A whole lot of music, one terrific song, and a busload of cliches about tortured artists mark AR Rahman’s debut production. 99 Songs, based on a story by Rahman and a screenplay by director Vishwesh Krishnamoorthy, revolves around a musician who goes through a trial by fire before emerging pure and shiny. The title refers to the pursuit of that one tune that will stop the globe from spinning, reunite estranged lovers and bring about social revolution.
Yes, no less than revolution. This deadly earnest movie starts off in one place, heads elsewhere and finally lands up in La La Land. Despite an impressive performance by lead actor Ehan Bhat and several soulful tunes, 99 Songs is that rare beast – an uninvolving saga about the joys and healing power of music.
Jai (Ehan Bhat) is a talented singer-songwriter in love with the speech-impaired Sophie (Edilsy Vargas). Sophie’s Mafiosi-like father (Ranjit Barot) separates the happy couple, arguing that there is no money in a musical career.

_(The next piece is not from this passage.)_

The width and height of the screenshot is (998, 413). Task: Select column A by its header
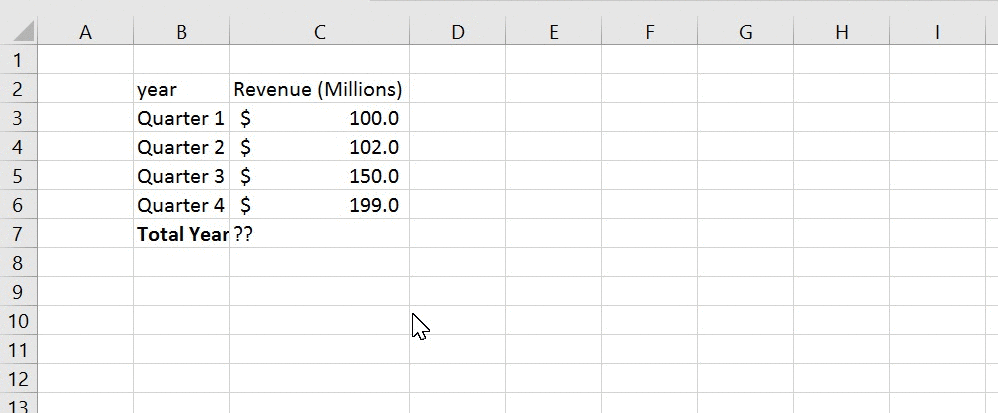point(85,32)
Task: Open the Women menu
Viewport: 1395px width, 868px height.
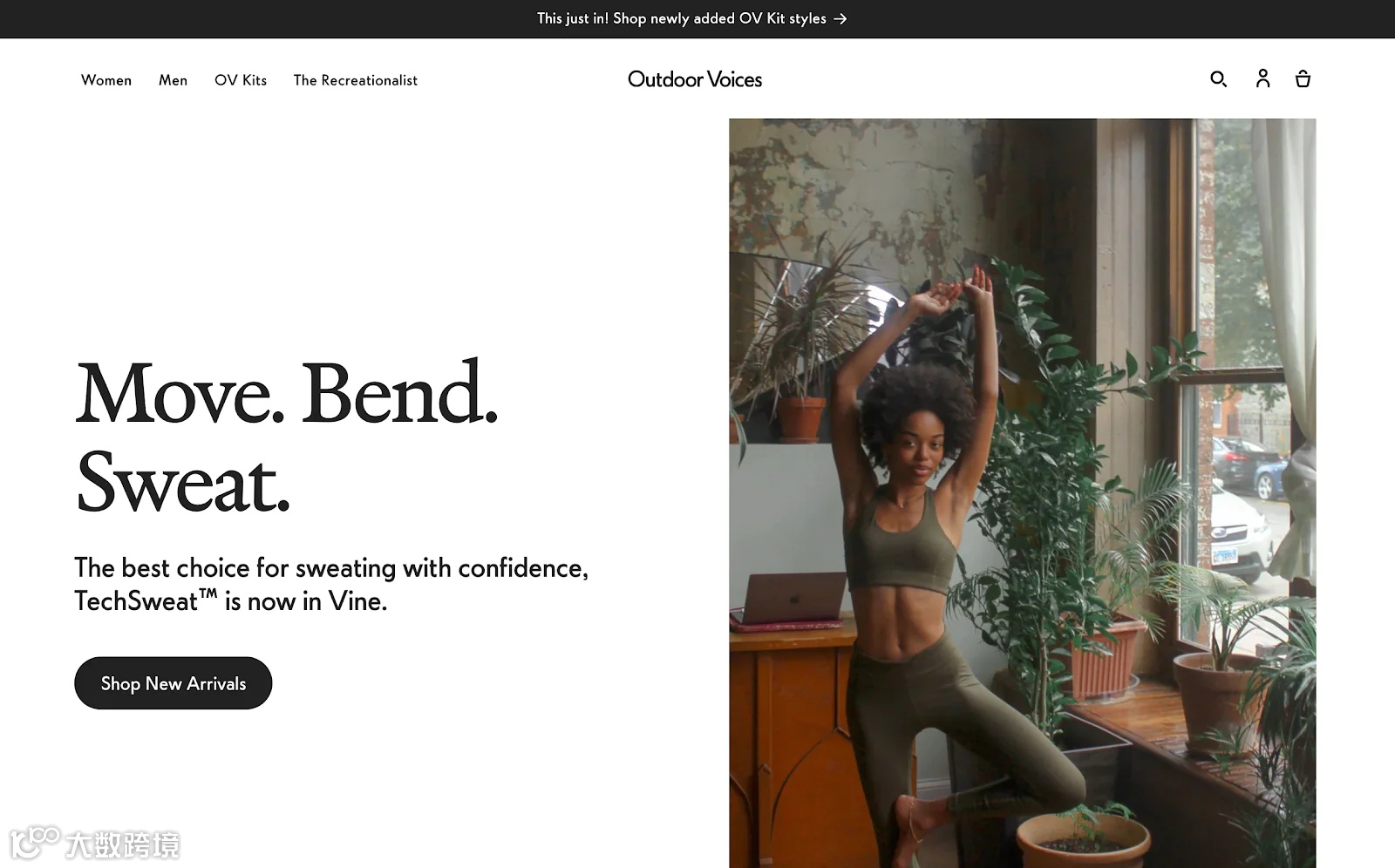Action: pyautogui.click(x=106, y=80)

He’s clearly never heard of AR Rahman.
The businessman throws Jai a challenge: compose a song that will change the world. A creative funk sends Jai to Shillong, where his college buddy and drummer Polo (Tenzin Dalha) lives with his gargantuan clan. Jai also meets Sheela (Lisa Ray), described as the “jazz queen of Shillong”. Slinking about in silks and satins and often spotted with a glass of whiskey, Sheela improves Jai’s ability to read music and restores some of his confidence.
Since the movie believes in no sex, no drugs and very little rock ‘n’ roll, Sheela serves as little more than an instrument to get to the next step of the screenplay. A betrayal and an accident land Jai in an institution, far away from music and Sophie.
Flashbacks reveal Jai’s childhood and his music-hating father (Diwakar Pundir). After a tortuous reckoning, Jai finally bangs out the one track that brings about the promised social revolution as well as lifts the soundtrack: O Aashiqa, sung by Shashwat Singh and written by Navneet Virk.
The 133-minute movie’s moralistic attitude towards unruly, freewheeling musicians makes Jai a very good but also a very dull boy. The montage-heavy song sequences that resemble music videos, barely fleshed-out characters, and stretches of time-stretching exposition bloat a simple and simplistic movie about an artist reconnecting with the one thing that gives him happiness and peace.
Edilsy Vargas, playing Jai’s muse, is largely ornamental to his reawakening, wafting in and out of view whenever required. The cameos include turns by Manisha Koirala, Indian Ocean singer Rahul Ram and Ashwath Bhatt. Only Ehan Bhat and Tenzin Dalha make an impact in a movie that takes a spiritual view of music but curiously lacks soul.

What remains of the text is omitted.